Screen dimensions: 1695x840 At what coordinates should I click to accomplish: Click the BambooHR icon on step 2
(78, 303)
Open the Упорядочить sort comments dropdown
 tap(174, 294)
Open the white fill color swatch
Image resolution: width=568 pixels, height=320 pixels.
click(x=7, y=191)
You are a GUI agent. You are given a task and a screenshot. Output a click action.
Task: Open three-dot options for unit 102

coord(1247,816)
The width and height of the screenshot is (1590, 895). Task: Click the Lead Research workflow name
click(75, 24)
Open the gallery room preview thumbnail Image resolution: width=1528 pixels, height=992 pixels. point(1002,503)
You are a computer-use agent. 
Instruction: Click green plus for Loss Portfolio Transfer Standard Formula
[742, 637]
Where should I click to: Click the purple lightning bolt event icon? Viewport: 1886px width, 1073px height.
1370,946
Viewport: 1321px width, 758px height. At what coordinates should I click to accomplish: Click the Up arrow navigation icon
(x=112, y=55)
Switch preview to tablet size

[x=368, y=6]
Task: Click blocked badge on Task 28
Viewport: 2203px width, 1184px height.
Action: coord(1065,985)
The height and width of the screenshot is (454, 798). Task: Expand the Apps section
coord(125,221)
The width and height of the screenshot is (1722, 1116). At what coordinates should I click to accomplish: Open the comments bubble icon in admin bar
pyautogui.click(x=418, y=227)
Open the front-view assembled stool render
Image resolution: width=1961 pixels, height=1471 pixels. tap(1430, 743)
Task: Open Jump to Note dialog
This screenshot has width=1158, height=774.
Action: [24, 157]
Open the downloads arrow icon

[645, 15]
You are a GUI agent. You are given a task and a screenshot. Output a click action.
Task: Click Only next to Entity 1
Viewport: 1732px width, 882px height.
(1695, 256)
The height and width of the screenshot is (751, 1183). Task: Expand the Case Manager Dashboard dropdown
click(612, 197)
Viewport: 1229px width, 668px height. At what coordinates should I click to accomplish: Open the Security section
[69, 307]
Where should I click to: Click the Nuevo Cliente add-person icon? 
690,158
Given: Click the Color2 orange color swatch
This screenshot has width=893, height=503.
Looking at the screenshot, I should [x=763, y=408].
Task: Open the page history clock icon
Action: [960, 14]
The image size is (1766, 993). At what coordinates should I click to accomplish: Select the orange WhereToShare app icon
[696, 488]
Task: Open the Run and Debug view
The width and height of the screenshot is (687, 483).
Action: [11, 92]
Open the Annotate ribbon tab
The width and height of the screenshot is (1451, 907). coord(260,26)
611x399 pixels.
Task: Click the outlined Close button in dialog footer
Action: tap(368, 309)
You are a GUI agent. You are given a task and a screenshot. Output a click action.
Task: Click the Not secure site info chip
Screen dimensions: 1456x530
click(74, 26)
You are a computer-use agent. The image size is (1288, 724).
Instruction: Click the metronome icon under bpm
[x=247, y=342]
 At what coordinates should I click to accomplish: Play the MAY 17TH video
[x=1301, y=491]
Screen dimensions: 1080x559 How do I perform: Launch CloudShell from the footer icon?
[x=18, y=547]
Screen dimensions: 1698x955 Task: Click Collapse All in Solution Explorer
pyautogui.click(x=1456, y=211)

# # # # # # #

** HOW TO COMPLETE THIS TASK **
Would you filter the records and copy out each line containing "swatch"?

** OUTPUT **
Open the white fill color swatch
Given: Click the Color2 orange color swatch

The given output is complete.